John P. John, Priyadarshini Thirunavukkarasu, Koko Ishizuka, Pravesh Parekh, Akira Sawa

Research output: Contribution to journalArticle

Abstract

Neuronal migration constitutes an important step in corticogenesis; dysregulation of the molecular mechanisms mediating this crucial step in neurodevelopment may result in various neuropsychiatric disorders. By curating experimental data from published literature, we identified eight functional modules involving Disrupted-in-schizophrenia 1 (DISC1) and its interacting proteins that regulate neuronal migration. We then identified miRNAs and transcription factors (TFs) that form functional feedback loops and regulate gene expression of the DISC1 interactome.

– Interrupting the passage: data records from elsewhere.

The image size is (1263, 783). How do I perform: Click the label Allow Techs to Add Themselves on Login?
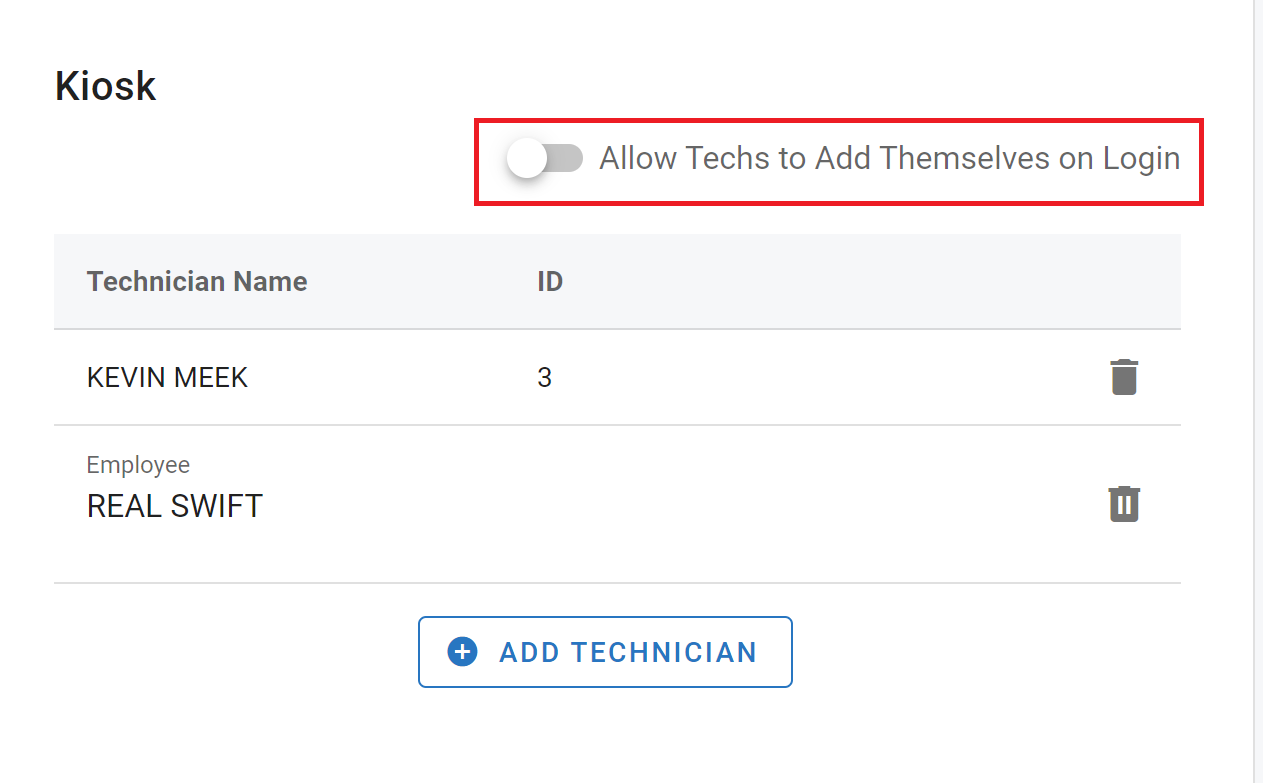click(x=888, y=157)
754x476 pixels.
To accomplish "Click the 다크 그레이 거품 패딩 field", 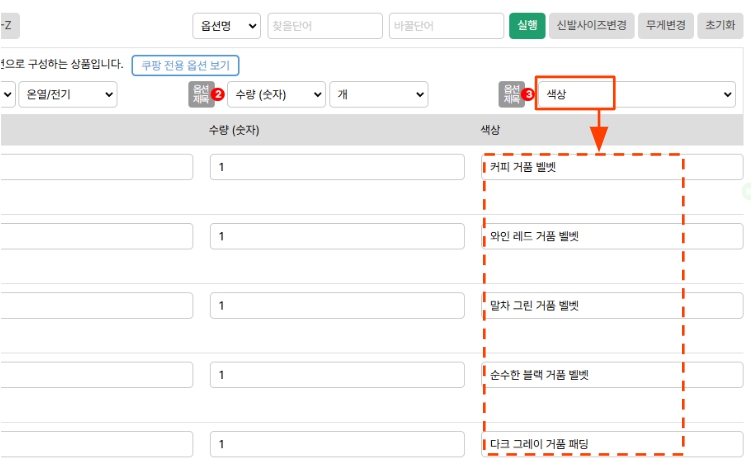I will (x=612, y=443).
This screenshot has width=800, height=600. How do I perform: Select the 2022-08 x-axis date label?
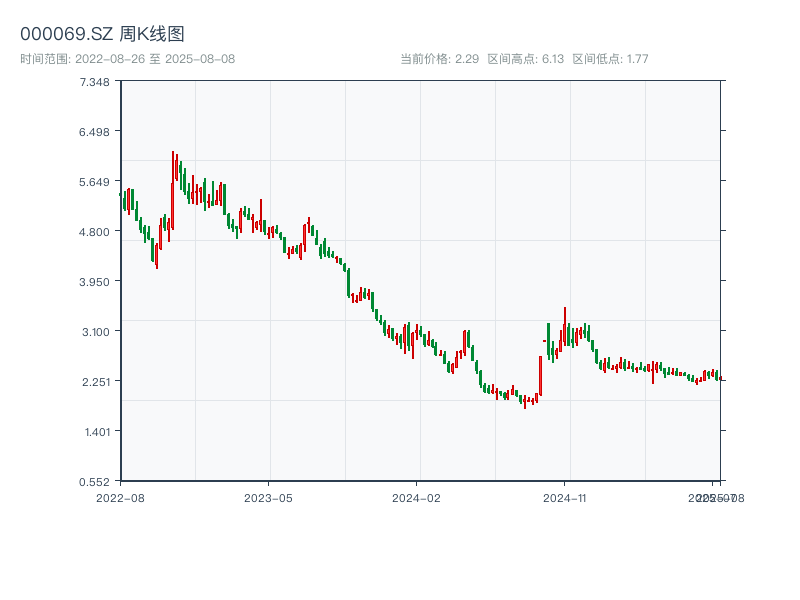tap(120, 497)
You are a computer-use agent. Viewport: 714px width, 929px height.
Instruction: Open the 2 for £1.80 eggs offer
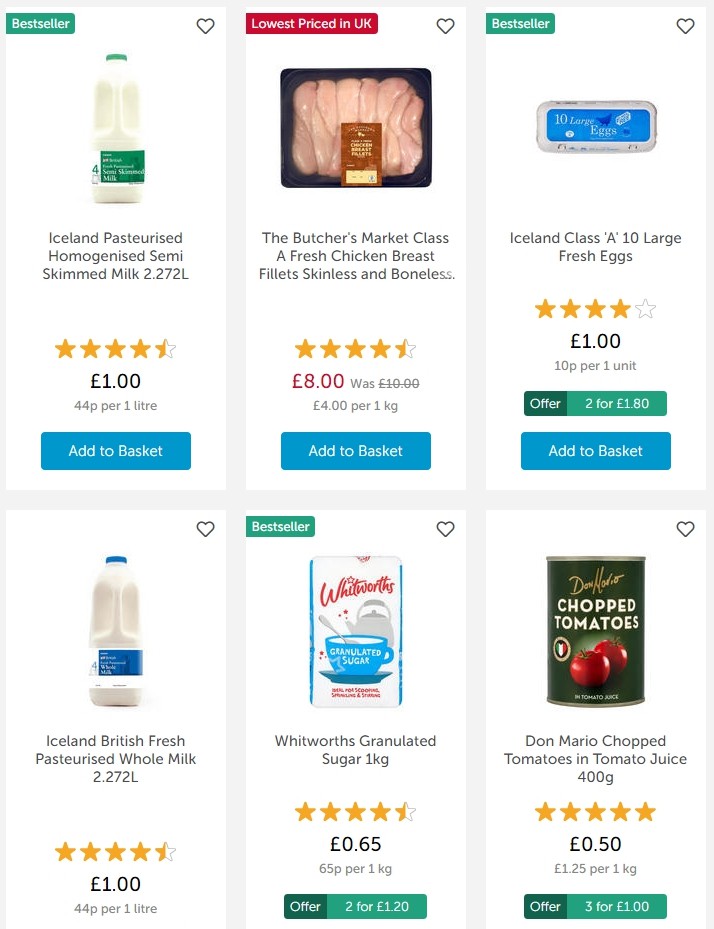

Using this curated data, we conducted in-silico modeling of the DISC1 interactome involved in neuronal migration and identified the proteins that either facilitate or inhibit neuronal migrational processes. We also studied the effect of perturbation of miRNAs and TFs in feedback loops on the DISC1 interactome. From these analyses, we discovered that STAT3, TCF3, and TAL1 (through feedback loop with miRNAs) play a critical role in the transcriptional control of DISC1 interactome thereby regulating neuronal migration. To the best of our knowledge, regulation of the DISC1 interactome mediating neuronal migration by these TFs has not been previously reported. These potentially important TFs can serve as targets for undertaking validation studies, which in turn can reveal the molecular processes that cause neuronal migration defects underlying neurodevelopmental disorders. This underscores the importance of the use of in-silico techniques in aiding the discovery of mechanistic evidence governing important molecular and cellular processes. The present work is one such step towards the discovery of regulatory factors of the DISC1 interactome that mediates neuronal migration.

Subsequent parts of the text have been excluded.